Le gouvernement britannique envisage la libération anticipée de 5 000 détenus pour faire face à la saturation des prisons. Parmi les personnes potentiellement concernées figurent deux hommes condamnés pour le meurtre du policier Andrew Harper en 2019, provoquant une vive controverse dans le pays.
Depuis 2024, les prisons d’Angleterre et du pays de Galles fonctionnent régulièrement à un niveau proche de leur capacité maximale. Selon les autorités, les établissements devraient être saturés dès novembre 2026. Pour éviter cette situation, le gouvernement prévoit notamment de libérer certains détenus après l’exécution d’un tiers de leur peine, alors que la libération intervient habituellement après la moitié de la peine. Les personnes condamnées pour viol ou agressions sexuelles sur des enfants ne seront pas concernées par ce dispositif. Mais Albert Bowers et Jessie Cole pourraient, eux, en bénéficier.

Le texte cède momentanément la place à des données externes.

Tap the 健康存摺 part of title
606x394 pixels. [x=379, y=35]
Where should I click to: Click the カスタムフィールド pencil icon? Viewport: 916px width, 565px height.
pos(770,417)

Les deux hommes ont été condamnés en 2020 à 16 et 13 ans de prison pour avoir tué Andrew Harper, un policier intervenu lors d’un cambriolage en 2019. Ils devraient devenir éligibles à une libération anticipée à partir de janvier. Cette perspective provoque la colère de la famille du policier, qui estime que les proches de la victime n’ont pas été suffisamment pris en compte. Depuis plusieurs semaines, ils demandent que les deux détenus soient exclus du programme.
Le Premier ministre britannique Andy Burnham dit comprendre leur position. Il a reçu la famille à Downing Street et cherche une solution pour empêcher la libération des deux condamnés.
Les commissaires de police réclament leur maintien en prison
La contestation s’étend également aux forces de l’ordre. Cinquante commissaires de police ont signé une lettre ouverte demandant que les deux meurtriers restent incarcérés. Ils estiment qu’une libération anticipée en raison de la saturation des prisons enverrait un mauvais signal aux policiers et aux autres membres des services de secours.
Une loi baptisée « Harper’s Law », adoptée en 2022, prévoit par ailleurs la perpétuité automatique pour les personnes reconnues coupables du meurtre d’un membre des services d’urgence, notamment les policiers, pompiers et ambulanciers.
Pour réduire durablement la pression sur les prisons, le gouvernement britannique prévoit la création d’environ 10 000 places supplémentaires au cours des six prochaines années. D’autres pistes sont également envisagées, notamment le transfert de détenus étrangers vers leur pays d’origine ou la libération de davantage de femmes condamnées à de courtes peines afin de transformer certaines prisons pour femmes en établissements destinés aux hommes.